How can parents help?
Parents have the ability to influence their child’s attitude to reading and ensuring they have a positive attitude to reading. Talking about books and sharing them together is an enjoyable and effective activity. Reading with your child can take many forms and doesn’t necessarily have to be limited to a particular genre, or even language. At KS1 we ask for your support in filling out a home/reading record that indicates you have heard your child read. In KS2, the children complete reading diaries which give them a chance to reflect on their understanding of what they have read.
We believe that language is a powerful tool for learning and social development. We are committed to developing pupils’ competence in their understanding and expression of spoken and written language through careful planning, teaching and assessment.

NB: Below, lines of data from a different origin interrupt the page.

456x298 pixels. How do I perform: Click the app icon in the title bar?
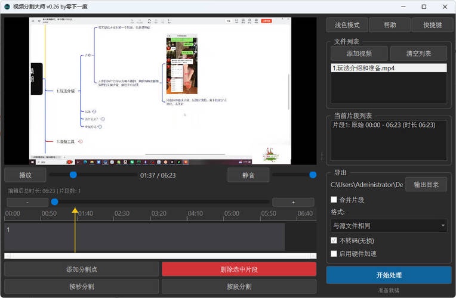click(7, 7)
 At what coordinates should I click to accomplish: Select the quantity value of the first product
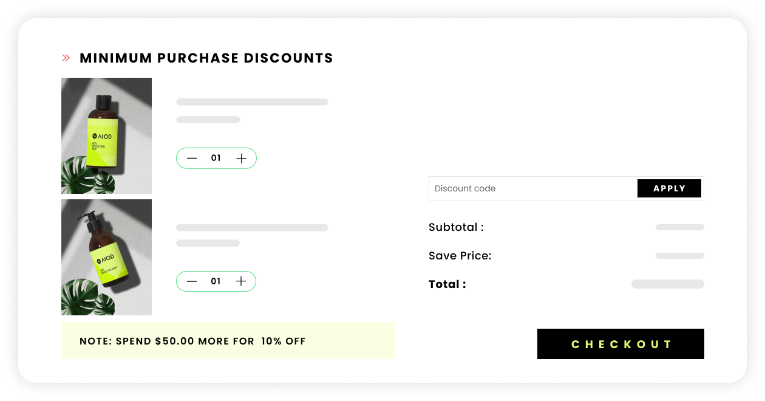pyautogui.click(x=216, y=158)
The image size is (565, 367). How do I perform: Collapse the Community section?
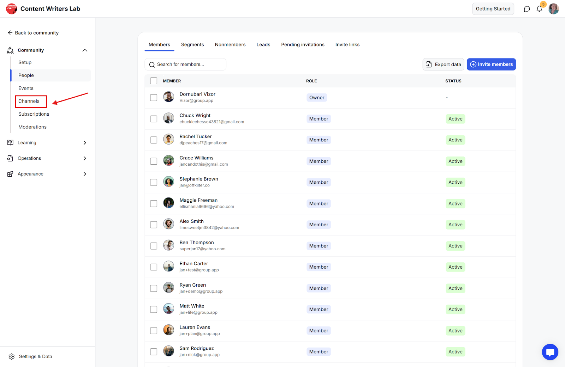pyautogui.click(x=85, y=50)
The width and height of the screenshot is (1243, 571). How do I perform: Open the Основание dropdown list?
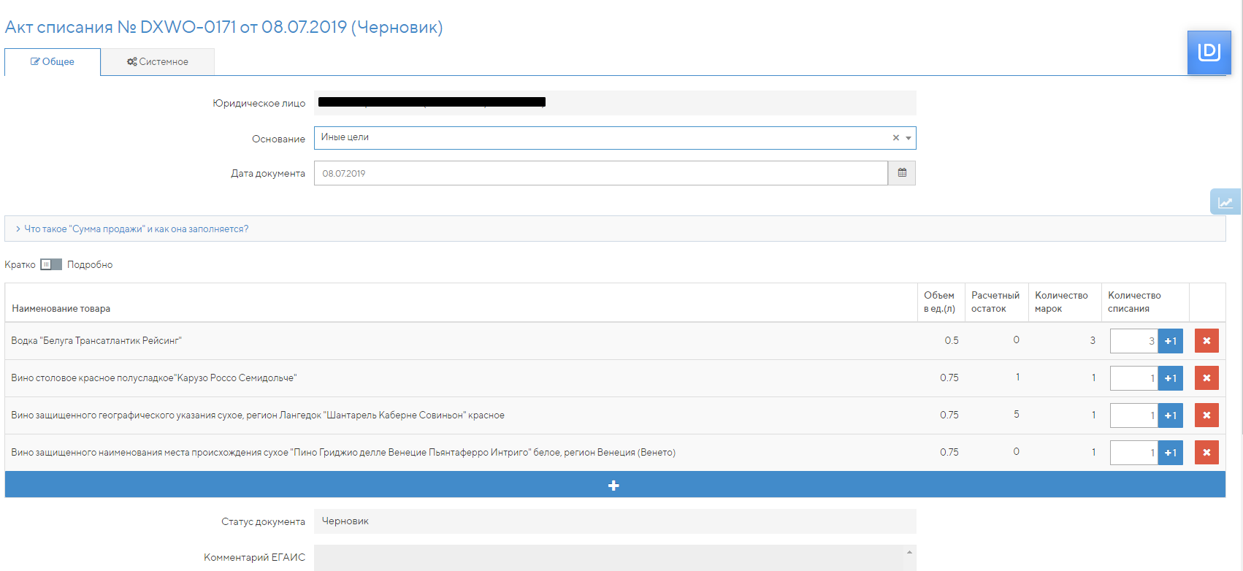[x=909, y=138]
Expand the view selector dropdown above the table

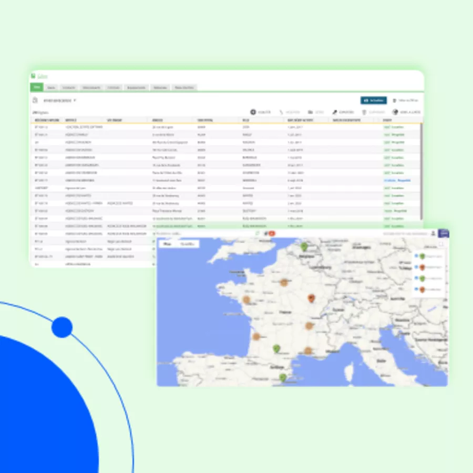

We understand that writing is a complicated process involving the skilful orchestration of transcriptional skills (handwriting, spelling) and compositional ones (structure, grammar, vocabulary, understanding of audience). We teach the compositional aspects of writing within the context each particular genre and the transcriptional aspects in discrete, 15 – 30 minutes sessions. As far as possible, we separate out the skills involved in each genre of writing so that they are practiced individually before being co-ordinated in a final, extended piece of work.
All year groups have the opportunity write in an extended way once a week. In addition to this, they have a cross-curricular ‘Topic Writing’ session on a weekly basis too. The writing produced is marked with next steps to help each child improve their work. Although we have specific sessions devoted to writing at length, we recognise that writing occurs every day in almost all areas of the curriculum and as such, is the key to children’s ongoing practice, understanding and application of all skills, and not just those involved specifically in English.
Our planning provides a range of scaffolds to support success. These scaffolds include; talk for writing, drama and role play, writing for a range of purposes and audiences, explicit grammar teaching, exposure to high quality texts, visual and language scaffolds alongside the systematic teaching of spelling and handwriting.
How can parents help?
Parents can support children’s writing by encouraging them to write for a range of purposes and audiences at home. For example;
- Shopping lists/ to do lists
- Story writing
- Captions and labels
This can be in English or in their home language. Furthermore, parents can encourage their children’s writing achievements through supporting the homework, handwriting and spelling that have been set for them.
http://www.st-marys.calderdale.sch.uk/our-curriculum/literacy/sue-palmer-models-for-writing – skeleton books online
Year 3 wrote Character Descriptions based on Roald Dahl’s ‘The Witches’:
Spelling & Phonics
We recognise that spelling is an important skill and, for children to become confident, fluent writers, they must have a secure grasp of the building blocks of spelling: phonology (the sounds in words), morphology (how words are built) and etymology (where words come from).
In F2 and KS1, children learn to spell through the discrete teaching of daily phonics in 15 – 30 minute sessions. We use ‘Letters and Sounds’ – a progressive synthetic phonics programme. We also use Jolly phonics actions to help the children remember each of the 44 phonemes/sounds. What is learnt during these discrete sessions is applied through the day in speaking, reading and writing, in a language rich curriculum.
As children become more proficient writers, they move from differentiated daily phonics to weekly whole class spelling lessons. This whole class teaching focuses on the spellings and related rules listed in Appendix 1 of the New National Curriculum for English. Teaching is focused on identifying root words, prefixes and suffixes, the rules associated with these, why some words are spelt unusually and the identification of exception words.
How can parents help?
Talking about the words, letters and sounds that you see and hear around house and when you are out and about will support your child’s learning in phonics. Singing nursery rhymes and reading poems will improve their ability to distinguish between sounds. When children are learning about word roots, prefixes and suffixes, collecting words from the environment (in their own reading or when they are out and about) and identifying patterns in them will support your child’s understanding of how words are built. It is always interesting to work out which language words originate from and if you speak more than one language, you will find that it is a rich resource to draw from.